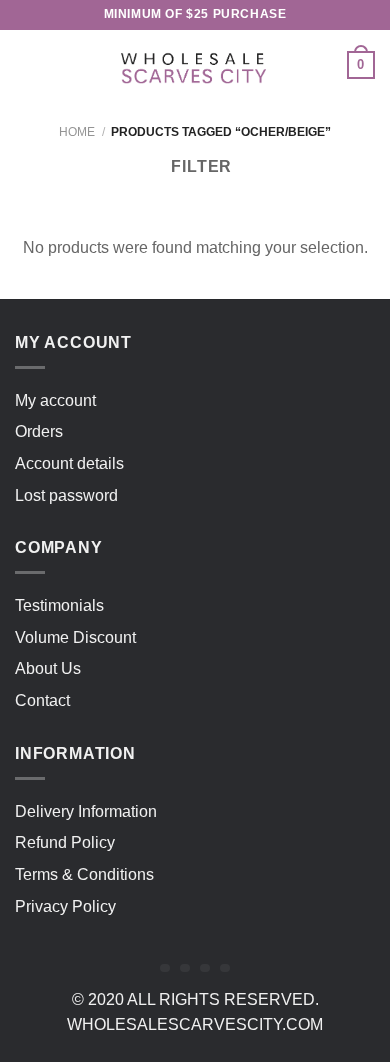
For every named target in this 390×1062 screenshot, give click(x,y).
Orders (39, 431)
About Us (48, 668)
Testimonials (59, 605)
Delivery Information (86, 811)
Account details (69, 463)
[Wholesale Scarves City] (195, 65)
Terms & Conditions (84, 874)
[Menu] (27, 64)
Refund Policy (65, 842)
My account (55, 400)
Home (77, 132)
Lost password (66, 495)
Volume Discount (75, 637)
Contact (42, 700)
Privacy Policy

____________

### Task
The answer should consist only of the lines from the one with "Delivery Information (86, 811)" to the final line of the records above, retyped word for word.

### Task answer
Delivery Information (86, 811)
Account details (69, 463)
[Wholesale Scarves City] (195, 65)
Terms & Conditions (84, 874)
[Menu] (27, 64)
Refund Policy (65, 842)
My account (55, 400)
Home (77, 132)
Lost password (66, 495)
Volume Discount (75, 637)
Contact (42, 700)
Privacy Policy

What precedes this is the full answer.